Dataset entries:

---

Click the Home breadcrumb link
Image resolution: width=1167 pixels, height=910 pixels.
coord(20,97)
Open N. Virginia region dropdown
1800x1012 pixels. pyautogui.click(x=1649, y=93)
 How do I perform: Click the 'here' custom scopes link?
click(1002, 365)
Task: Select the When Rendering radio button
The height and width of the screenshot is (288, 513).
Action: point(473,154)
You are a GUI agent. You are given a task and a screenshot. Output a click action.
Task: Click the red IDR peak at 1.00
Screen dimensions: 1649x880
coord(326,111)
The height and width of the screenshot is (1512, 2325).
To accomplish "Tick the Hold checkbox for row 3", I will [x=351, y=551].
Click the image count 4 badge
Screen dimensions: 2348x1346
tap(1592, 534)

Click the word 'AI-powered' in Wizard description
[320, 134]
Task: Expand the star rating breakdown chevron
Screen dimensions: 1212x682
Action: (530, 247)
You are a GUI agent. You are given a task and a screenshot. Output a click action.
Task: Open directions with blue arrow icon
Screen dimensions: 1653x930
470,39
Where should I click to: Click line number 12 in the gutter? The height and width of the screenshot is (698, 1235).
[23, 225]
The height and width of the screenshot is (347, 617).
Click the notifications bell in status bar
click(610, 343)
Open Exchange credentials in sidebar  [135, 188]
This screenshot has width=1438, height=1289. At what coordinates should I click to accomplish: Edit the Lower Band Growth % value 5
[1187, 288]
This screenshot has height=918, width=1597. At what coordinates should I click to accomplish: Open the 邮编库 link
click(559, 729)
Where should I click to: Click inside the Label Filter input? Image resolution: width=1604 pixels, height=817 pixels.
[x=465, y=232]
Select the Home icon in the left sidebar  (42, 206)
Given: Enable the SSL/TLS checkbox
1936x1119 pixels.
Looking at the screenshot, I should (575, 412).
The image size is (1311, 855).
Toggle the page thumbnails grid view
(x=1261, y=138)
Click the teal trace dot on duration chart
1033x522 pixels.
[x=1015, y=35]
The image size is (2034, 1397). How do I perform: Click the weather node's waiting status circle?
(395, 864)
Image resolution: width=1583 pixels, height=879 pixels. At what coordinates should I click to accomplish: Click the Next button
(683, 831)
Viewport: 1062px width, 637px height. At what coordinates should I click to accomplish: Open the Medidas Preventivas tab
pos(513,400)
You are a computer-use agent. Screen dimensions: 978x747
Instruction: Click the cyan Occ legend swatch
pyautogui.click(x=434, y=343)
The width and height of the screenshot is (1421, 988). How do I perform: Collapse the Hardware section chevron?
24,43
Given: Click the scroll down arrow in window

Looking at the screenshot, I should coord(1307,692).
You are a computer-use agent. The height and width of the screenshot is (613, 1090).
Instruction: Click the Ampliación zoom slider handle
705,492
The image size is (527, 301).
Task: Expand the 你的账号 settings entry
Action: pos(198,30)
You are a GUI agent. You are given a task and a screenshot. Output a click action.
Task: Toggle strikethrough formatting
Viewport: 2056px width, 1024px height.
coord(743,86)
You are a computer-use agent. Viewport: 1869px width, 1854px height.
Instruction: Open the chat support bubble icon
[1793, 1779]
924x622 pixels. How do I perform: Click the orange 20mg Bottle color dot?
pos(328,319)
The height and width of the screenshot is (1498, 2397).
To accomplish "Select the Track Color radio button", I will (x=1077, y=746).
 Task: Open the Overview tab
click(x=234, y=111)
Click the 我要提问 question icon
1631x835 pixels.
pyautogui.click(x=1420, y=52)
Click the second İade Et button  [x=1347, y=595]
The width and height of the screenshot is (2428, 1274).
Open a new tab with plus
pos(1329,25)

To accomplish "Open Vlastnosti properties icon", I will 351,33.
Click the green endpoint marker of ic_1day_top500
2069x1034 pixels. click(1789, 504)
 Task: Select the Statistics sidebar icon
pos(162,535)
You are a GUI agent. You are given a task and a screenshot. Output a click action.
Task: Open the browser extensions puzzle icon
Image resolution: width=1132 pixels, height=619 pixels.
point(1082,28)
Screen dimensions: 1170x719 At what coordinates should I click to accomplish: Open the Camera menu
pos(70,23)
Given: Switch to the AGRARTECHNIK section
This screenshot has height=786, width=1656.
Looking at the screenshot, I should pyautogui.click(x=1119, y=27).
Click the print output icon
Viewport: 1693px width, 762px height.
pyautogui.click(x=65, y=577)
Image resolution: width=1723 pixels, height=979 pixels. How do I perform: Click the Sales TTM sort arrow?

---

**EXERCISE OBJECTIVE:** In the records above, find the lines holding "Home". Copy each one.

**YOUR SOLUTION:**
Click the Home breadcrumb link
Select the Home icon in the left sidebar  (42, 206)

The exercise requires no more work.